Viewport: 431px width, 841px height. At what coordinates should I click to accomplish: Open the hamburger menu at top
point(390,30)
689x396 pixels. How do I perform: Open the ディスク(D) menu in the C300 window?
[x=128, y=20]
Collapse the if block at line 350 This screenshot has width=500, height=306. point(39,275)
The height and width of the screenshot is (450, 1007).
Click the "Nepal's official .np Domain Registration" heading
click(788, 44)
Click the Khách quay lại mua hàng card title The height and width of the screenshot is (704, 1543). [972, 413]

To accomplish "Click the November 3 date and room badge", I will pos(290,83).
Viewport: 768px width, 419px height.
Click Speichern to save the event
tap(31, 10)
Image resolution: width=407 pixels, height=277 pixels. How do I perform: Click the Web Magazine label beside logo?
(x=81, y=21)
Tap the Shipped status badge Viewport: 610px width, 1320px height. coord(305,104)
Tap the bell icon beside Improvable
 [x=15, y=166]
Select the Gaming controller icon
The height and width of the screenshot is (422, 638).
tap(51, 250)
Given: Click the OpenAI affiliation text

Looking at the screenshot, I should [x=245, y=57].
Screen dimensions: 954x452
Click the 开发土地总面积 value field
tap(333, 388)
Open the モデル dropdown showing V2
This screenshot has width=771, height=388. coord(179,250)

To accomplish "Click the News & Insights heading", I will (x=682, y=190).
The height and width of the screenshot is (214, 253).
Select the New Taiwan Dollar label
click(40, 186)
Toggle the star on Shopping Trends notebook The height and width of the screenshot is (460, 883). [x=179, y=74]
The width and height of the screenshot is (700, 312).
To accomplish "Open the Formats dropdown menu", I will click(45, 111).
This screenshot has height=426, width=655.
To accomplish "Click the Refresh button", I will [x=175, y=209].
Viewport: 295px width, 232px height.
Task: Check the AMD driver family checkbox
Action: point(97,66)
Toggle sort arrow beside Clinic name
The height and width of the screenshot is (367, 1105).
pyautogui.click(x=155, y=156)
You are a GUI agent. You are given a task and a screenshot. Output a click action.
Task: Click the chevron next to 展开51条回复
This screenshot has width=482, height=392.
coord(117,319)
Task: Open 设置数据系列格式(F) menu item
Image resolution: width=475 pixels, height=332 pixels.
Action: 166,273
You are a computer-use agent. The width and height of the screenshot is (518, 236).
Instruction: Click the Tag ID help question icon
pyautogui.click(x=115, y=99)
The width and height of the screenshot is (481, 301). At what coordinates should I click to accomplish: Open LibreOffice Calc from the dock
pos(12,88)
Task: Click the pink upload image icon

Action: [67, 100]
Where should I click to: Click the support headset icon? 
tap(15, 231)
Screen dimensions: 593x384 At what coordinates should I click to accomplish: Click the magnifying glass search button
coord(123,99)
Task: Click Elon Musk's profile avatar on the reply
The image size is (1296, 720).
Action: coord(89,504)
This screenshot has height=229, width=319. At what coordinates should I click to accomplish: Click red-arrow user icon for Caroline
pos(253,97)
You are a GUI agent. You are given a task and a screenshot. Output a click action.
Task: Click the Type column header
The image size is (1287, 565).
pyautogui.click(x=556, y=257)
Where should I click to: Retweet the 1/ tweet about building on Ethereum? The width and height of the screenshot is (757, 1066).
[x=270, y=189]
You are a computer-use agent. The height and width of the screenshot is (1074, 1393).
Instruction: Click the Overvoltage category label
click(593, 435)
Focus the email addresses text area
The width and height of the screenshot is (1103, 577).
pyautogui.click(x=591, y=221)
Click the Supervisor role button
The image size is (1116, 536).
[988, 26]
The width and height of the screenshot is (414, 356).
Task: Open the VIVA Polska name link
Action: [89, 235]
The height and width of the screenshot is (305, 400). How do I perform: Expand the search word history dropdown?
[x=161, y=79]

+++

Exercise instructions
The lines you need are those with the word "computer"; list them from the entries.

Completed exercise
You are a computer-use agent. The width and height of the screenshot is (518, 236).
You are a computer-use agent. The height and width of the screenshot is (1074, 1393).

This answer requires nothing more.